WHAT TO PRODUCE: Quote the forum excerpt on wireless and buried-wire dog fences in full, word for word.

EXCERPT PROVIDED:
------------------------------------------------------------
Just to clarify about my sytem there is no digging involved it's completely wireless. I looked into the actual underground wire systems but we have to many rabbits underground and ground hogs. The wire system would last about 2 hours here. I love my system and can't imagine not having it. 

I don't even need to put the collar on him at this point, I do but the batteries ran out and neither Rambo or I noticed for about 2 weeks. LOL


----------



## blackrose (Oct 7, 2006)

Gotmilk? said:


> blackrose, was it a royal pain to install? Or was it pretty straight-forward? My husband is handy and pretty good with all kinds of stuff, so I'm hoping that won't be too much of a problem if we decide to get one.
> 
> I'm sorry for you & for Chloe that she has to be contained, but I was comforted to know that we're not the only ones with a dog that likes to run off at every distraction! (misery loves company??)
------------------------------------------------------------
PROVIDED DATA:
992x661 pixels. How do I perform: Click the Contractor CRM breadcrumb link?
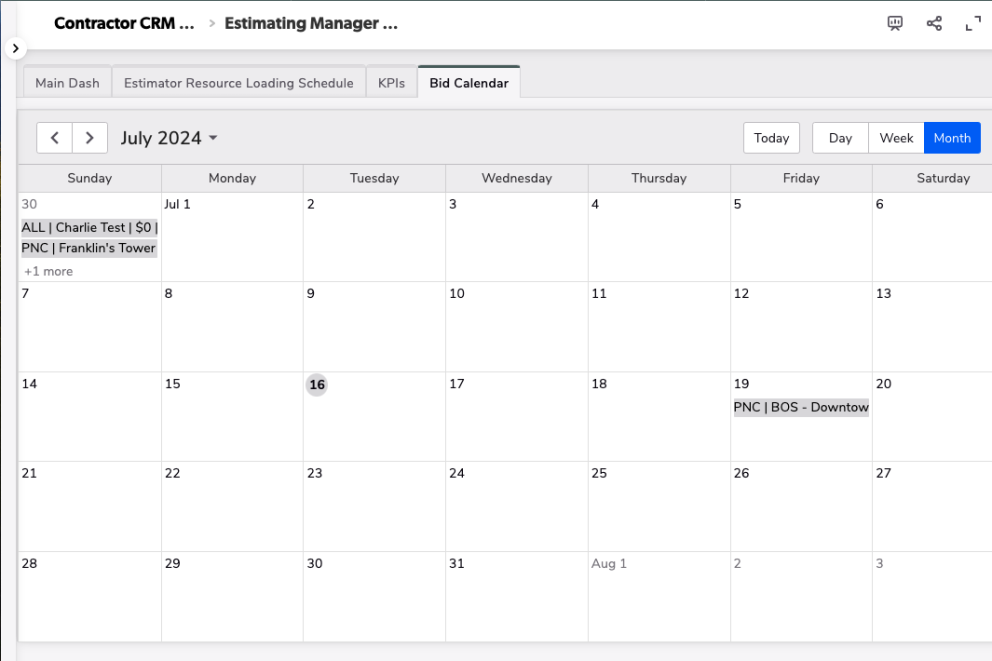click(x=124, y=24)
------------------------------------------------------------
RIGHT ANSWER:
Just to clarify about my sytem there is no digging involved it's completely wireless. I looked into the actual underground wire systems but we have to many rabbits underground and ground hogs. The wire system would last about 2 hours here. I love my system and can't imagine not having it. 

I don't even need to put the collar on him at this point, I do but the batteries ran out and neither Rambo or I noticed for about 2 weeks. LOL


----------



## blackrose (Oct 7, 2006)

Gotmilk? said:


> blackrose, was it a royal pain to install? Or was it pretty straight-forward? My husband is handy and pretty good with all kinds of stuff, so I'm hoping that won't be too much of a problem if we decide to get one.
> 
> I'm sorry for you & for Chloe that she has to be contained, but I was comforted to know that we're not the only ones with a dog that likes to run off at every distraction! (misery loves company??)